Document excerpt:

Start of Block

Thứ Ba, 14 tháng 4, 2015

The end?

Believe it or not. I am getting married, very soon!!!
I guess I will have to prepare myself alot for my new responsibilities and roles.

I don't think I will stop writing here, as here has been a tranquil peaceful place for me where I can become myself, after many many years (it's almost 10 years since I started writing here).

Today is a special day for me "14th April". The 13th has always been a special day but I guess this time as I move on it should be 13th + 1 =)
My life starts to go to another direction.
I will have my hair cut, my nail painted, new eyelashes extensions, new clothes. I feel so fresh. I want to make this day as one of the most important day in my life.

Tell me about yours. I wish you the best!

4 nhận xét:

  1. It's not the end but a good start. I think so. Congrats! We are both strangers. I found this coner by chance. I have sticked with it for several years. I read all of your writings and I love them. I know you didn't write much recently, but I still visit to see if there is any new post. I like your book choice.

    For some strange reason, I feel jelous at that you're getting married. I should be happy for you. It's just like people are merrily playing a game, then most of them settle down. I'm still looking for someone I even don't have any clues.

    Sorry for that thought. Please stay and write more. Happy Mariage!

End of Block

Problems and tasks:
A. According to the blog post, how long has the writer been writing there?
B. Please translate this sentence from the blog post into Spanish: "My life starts to go to another direction."
The listing after this point isn't needed.

Dataset content:
Start of Block

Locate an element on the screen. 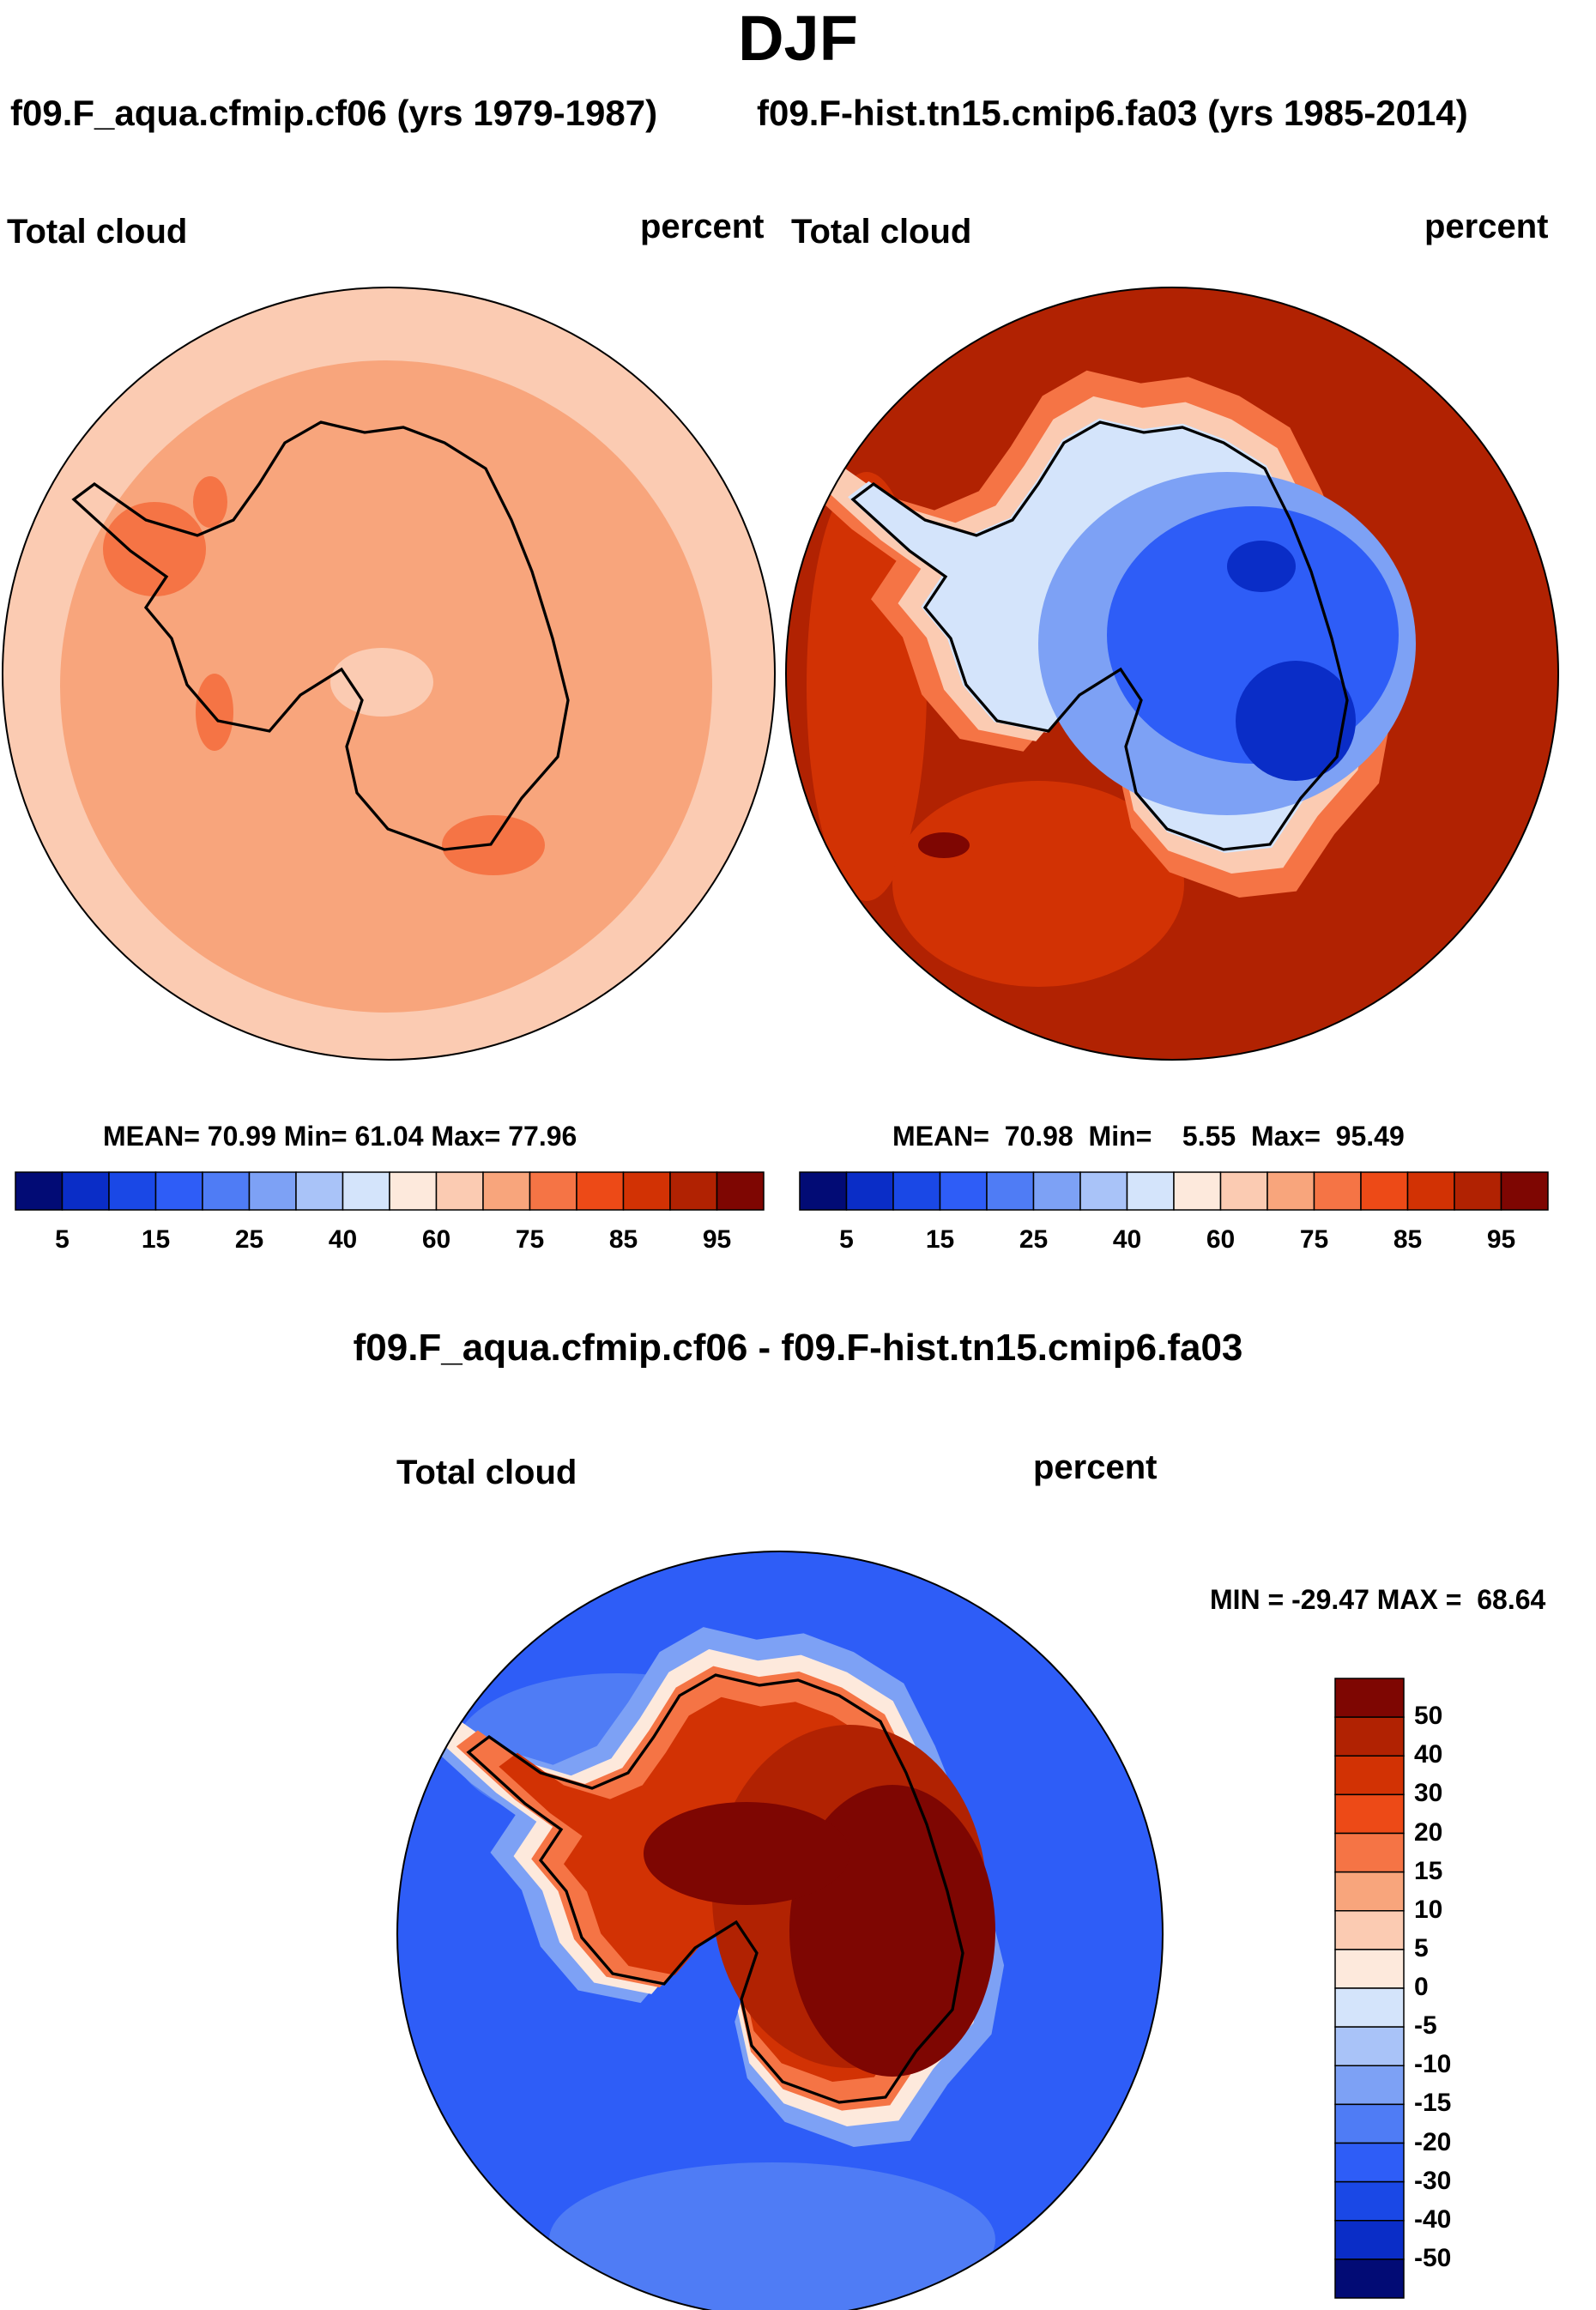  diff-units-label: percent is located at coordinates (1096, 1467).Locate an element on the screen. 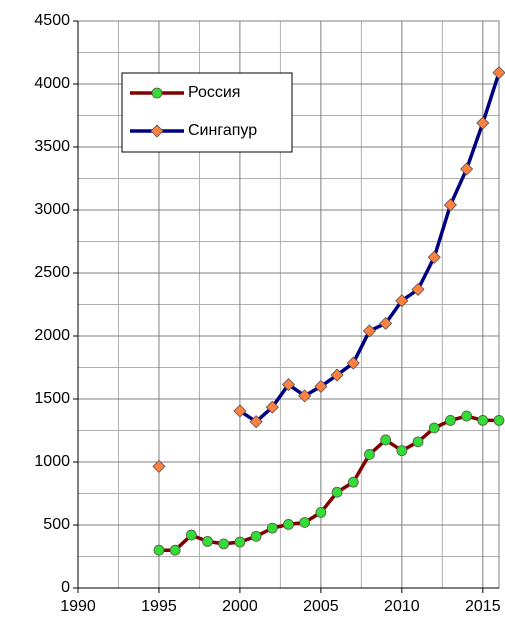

End of Block

Solutions:
A. Almost 10 years.

B. Mi vida empieza a tomar otra dirección.